The answer should hold only the lines from the one containing "You are a computer-use" through the one containing "Given: Click the" in the entries below, copied exactly, without pictures.

Working data ->

────

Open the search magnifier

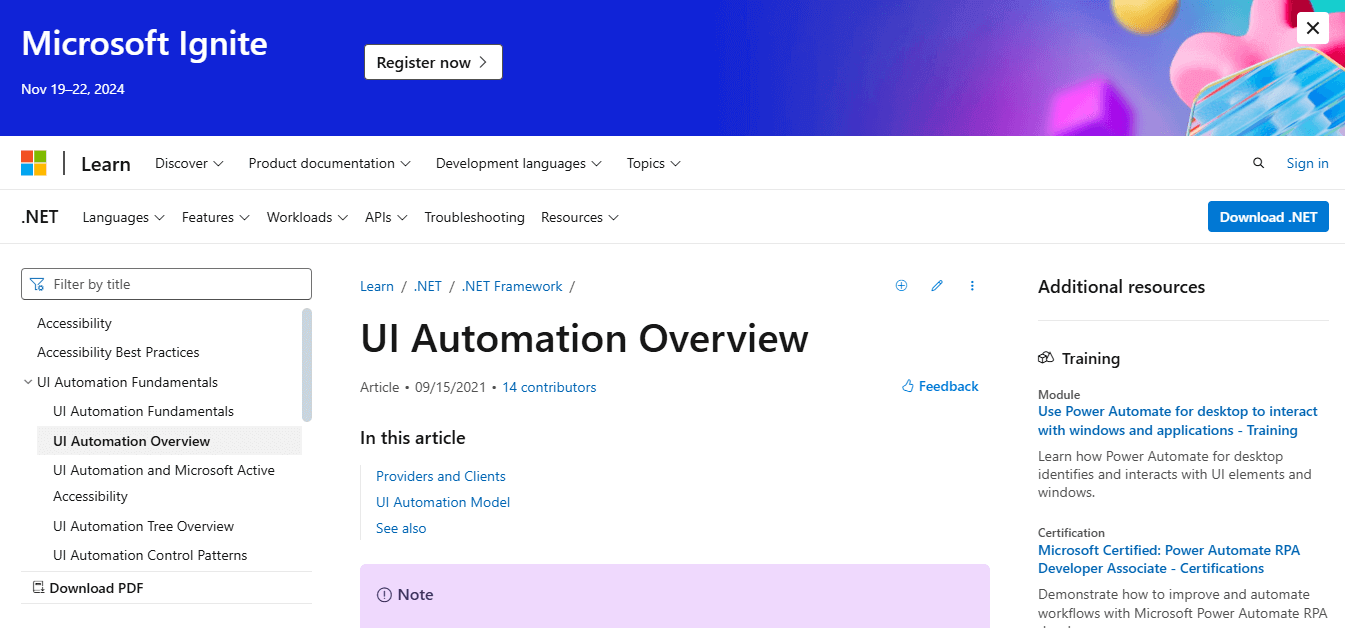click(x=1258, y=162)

────

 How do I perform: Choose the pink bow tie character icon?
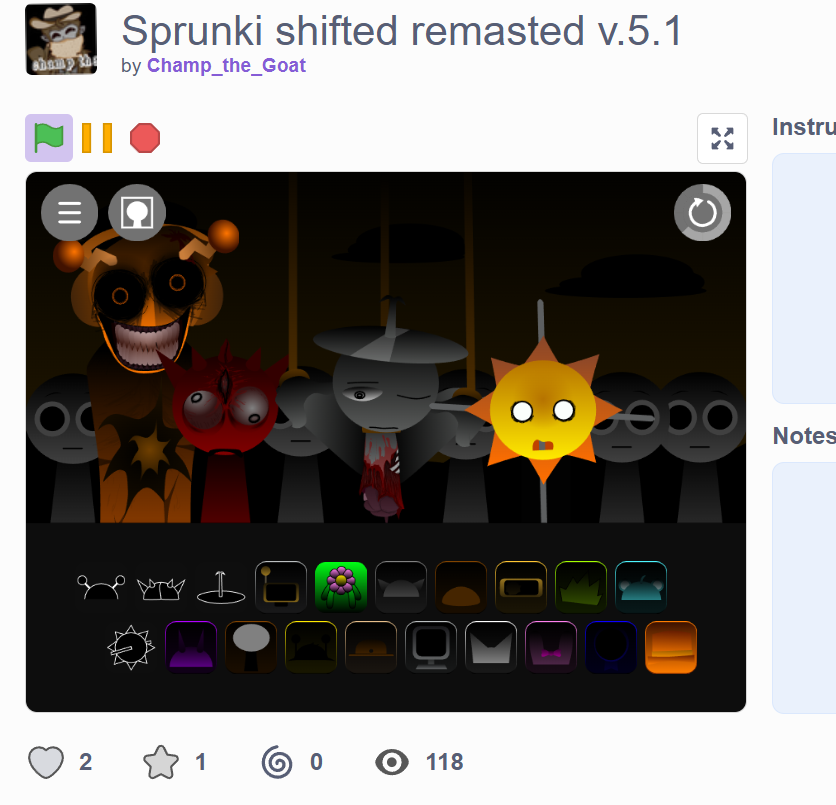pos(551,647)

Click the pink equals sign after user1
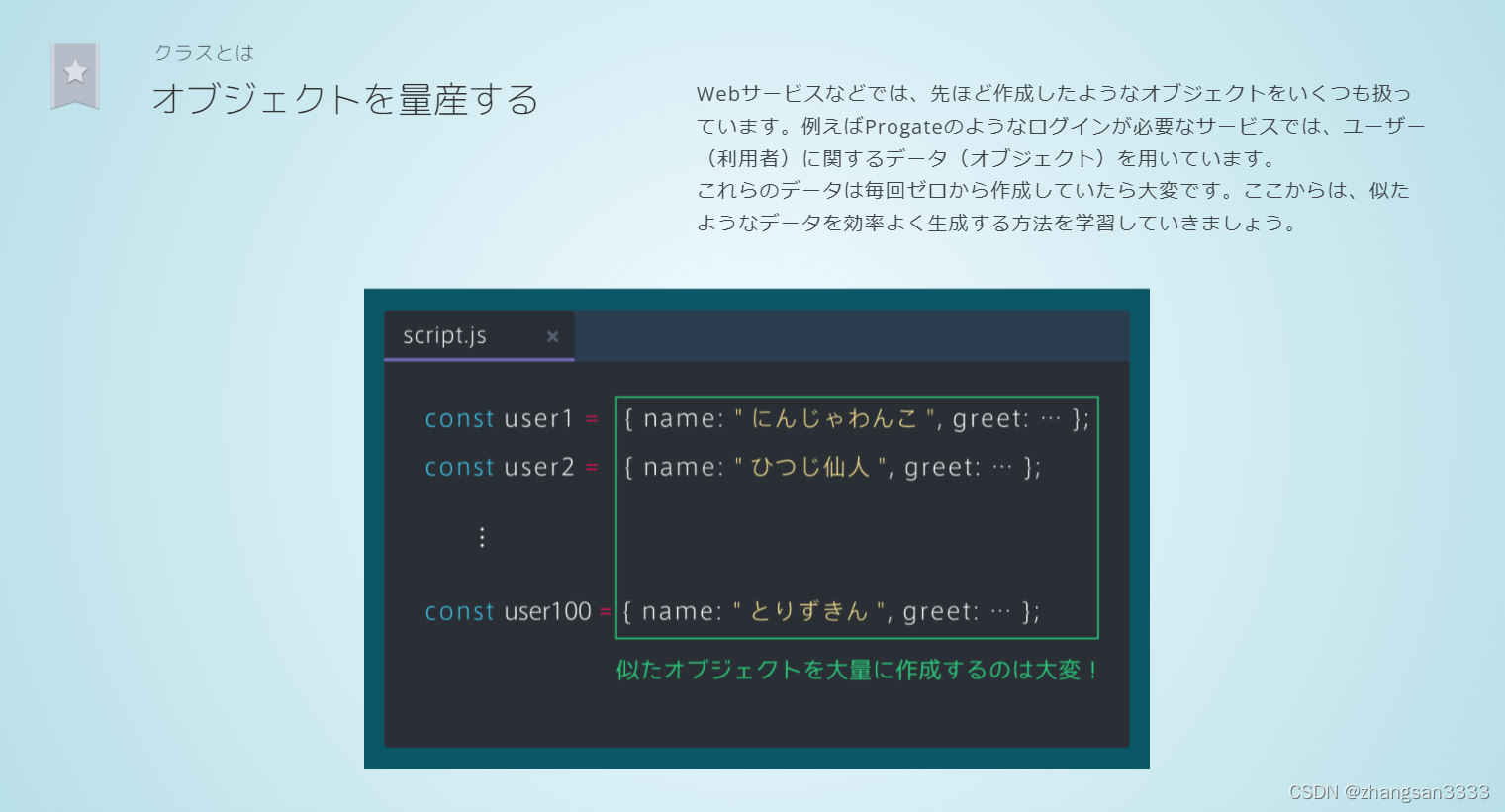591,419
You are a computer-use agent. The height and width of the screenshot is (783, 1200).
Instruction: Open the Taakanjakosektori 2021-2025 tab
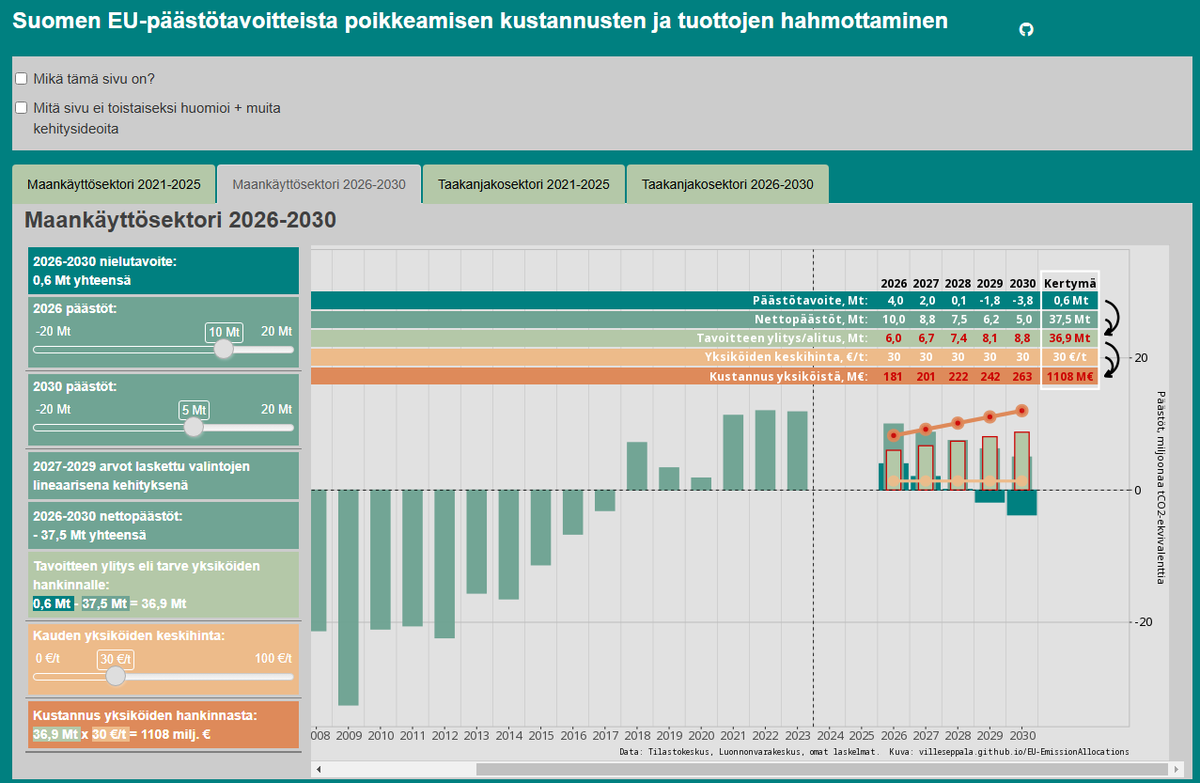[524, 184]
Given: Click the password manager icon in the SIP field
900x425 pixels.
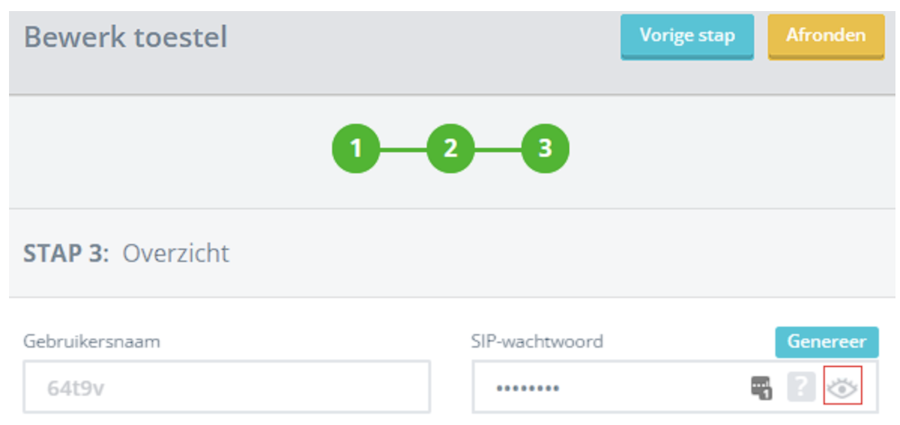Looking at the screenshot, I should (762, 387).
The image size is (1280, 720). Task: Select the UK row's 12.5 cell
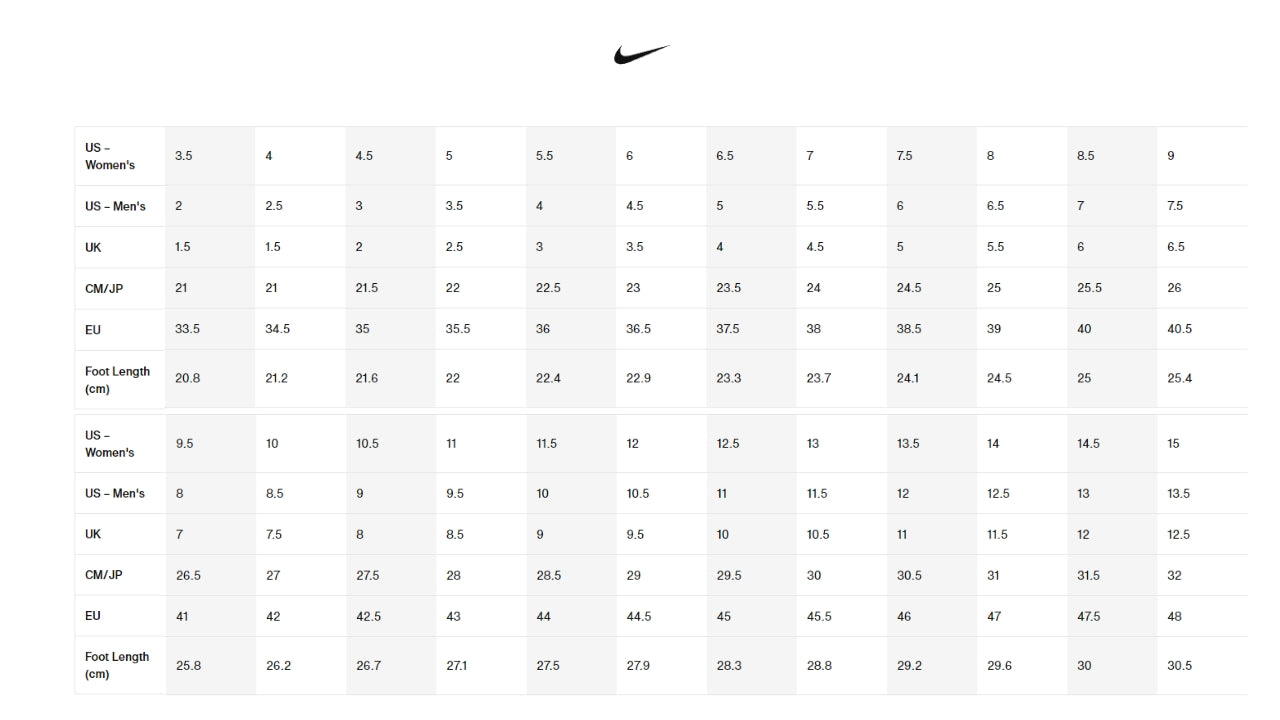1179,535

────

The completed task ->
You are a computer-use agent. The height and width of the screenshot is (783, 1200).
Instruction: Open the Taakanjakosektori 2021-2025 tab
[524, 184]
Given: Click the password manager icon in the SIP field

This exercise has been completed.